Pilot project to test TB drug as prophylactic to HIV-infected

Published in The Hindu on December 15, 2012

Soumya Swaminathan. - Photo R. Prasad

Dr. Soumya Swaminathan. – Photo: R. Prasad

The Chennai-based National Institute for Research in Tuberculosis (formerly Tuberculosis Research Centre) has started a pilot testing programme of providing for six months isoniazid TB drug as prophylactic to HIV-positive individuals. People recruited will include those on antiretroviral therapy (ART) too.

The programme was started about two months ago at six centres in Tamil Nadu (including two ART centres in Chennai) and it got under way recently in Bangalore, New Delhi and Hyderabad. The ART centres were chosen by the National AIDS Control Organisation (NACO).

“For the first six months, the incidence of TB [in HIV positive people] in each of these ART centres will be studied. This will provide us the baseline data,” said Dr. Soumya Swaminathan, Director of the National Institute for Research in Tuberculosis (NIRT), Chennai. “TB is the most common opportunistic infection, and occurs in the first two years in nearly 10 per cent of the people on ART. During the next six months, the volunteers will be given the TB drug and the incidence rate of TB will be compared with the baseline data.”

Only those who do not have TB, are not alcoholic and do not suffer from liver and peripheral neuropathy problems will be recruited for the pilot testing.

The sample size will be more than 6,000 HIV positive people across the ART centres.

“The prophylactic effect is expected to continue for another six to 12 months after the six-month treatment with isoniazid,” Dr. Swaminathan said. According to her, there is no additional risk of people developing resistance to the drug when given as a prophylactic for six months. The resistance to isoniazid in the general population is 11-17 pert cent.

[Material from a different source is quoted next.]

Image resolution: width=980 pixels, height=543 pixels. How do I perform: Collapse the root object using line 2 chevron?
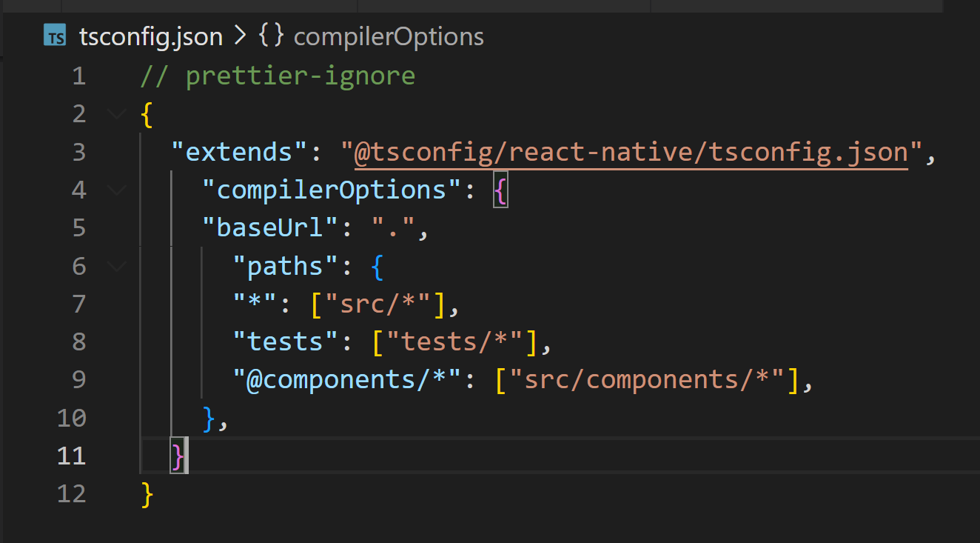116,113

“Most studies have not shown an increase in resistance to isoniazid when it is given as a prophylactic,” she stressed. “Even if people develop resistance to the drug, they can be treated with the standard first-line TB-drug regimen. Most of them will respond.”

“Toxicity an issue”

With regard to toxicity — liver and peripheral neuropathy — she said: “it will definitely be an issue. Toxicity will be additive in patients who are having other drugs. But the proportion of people who will develop toxicity is less. Less than 0.5 per cent of them will develop toxicity.”

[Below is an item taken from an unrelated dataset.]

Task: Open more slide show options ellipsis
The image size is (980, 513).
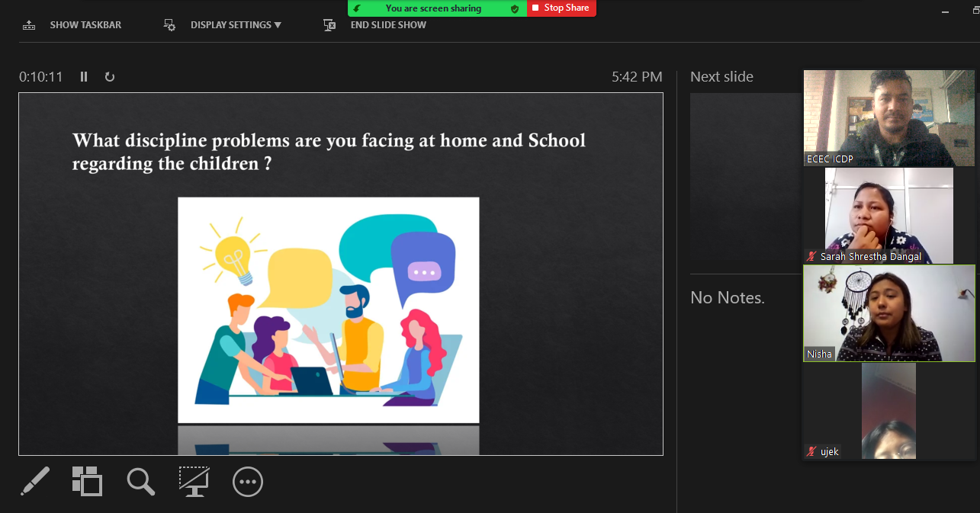Action: [248, 482]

Way back in 1998, the World Health Organisation recommended six months of isoniazid drug as a TB preventive therapy for people with HIV. It has now come out with two recommendations — six months of preventive therapy and, if possible, countries should extend the period of treatment to 36 months.

Implementation of the WHO recommendations was poor, especially in India as the government wanted Indian data before launching the programme. The NIRT started a trial on 712 volunteers and the results are published today (December 15) in PLoS ONE journal. “We presented the results of the trial in 2010 in conferences and to NACO,” she said.

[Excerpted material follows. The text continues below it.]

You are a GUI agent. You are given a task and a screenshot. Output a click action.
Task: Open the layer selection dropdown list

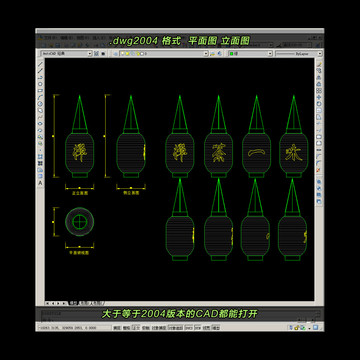[x=164, y=53]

The trial had two arms — one had a six-month regimen of isoniazid and ethambutol, and the other comprised a 36-month regimen of isoniazid alone. Both regimens were found to be effective in preventing TB and the 36-month regimen had 40 per cent lower TB incidence. However, the difference between the two arms was not statistically significant.

Though one arm used two drugs for six months, isoniazid will be the only drug used in the pilot testing. According to her, the decision to drop ethambutol was taken on the basis of cost, logistics feasibility and acceptability. “Our study provided the evidence that isoniazid prevention therapy is beneficial in HIV positive people,” she said. “Dropping one drug [ethambutol] does not affect the safety or efficacy. This has been shown in other trials too.”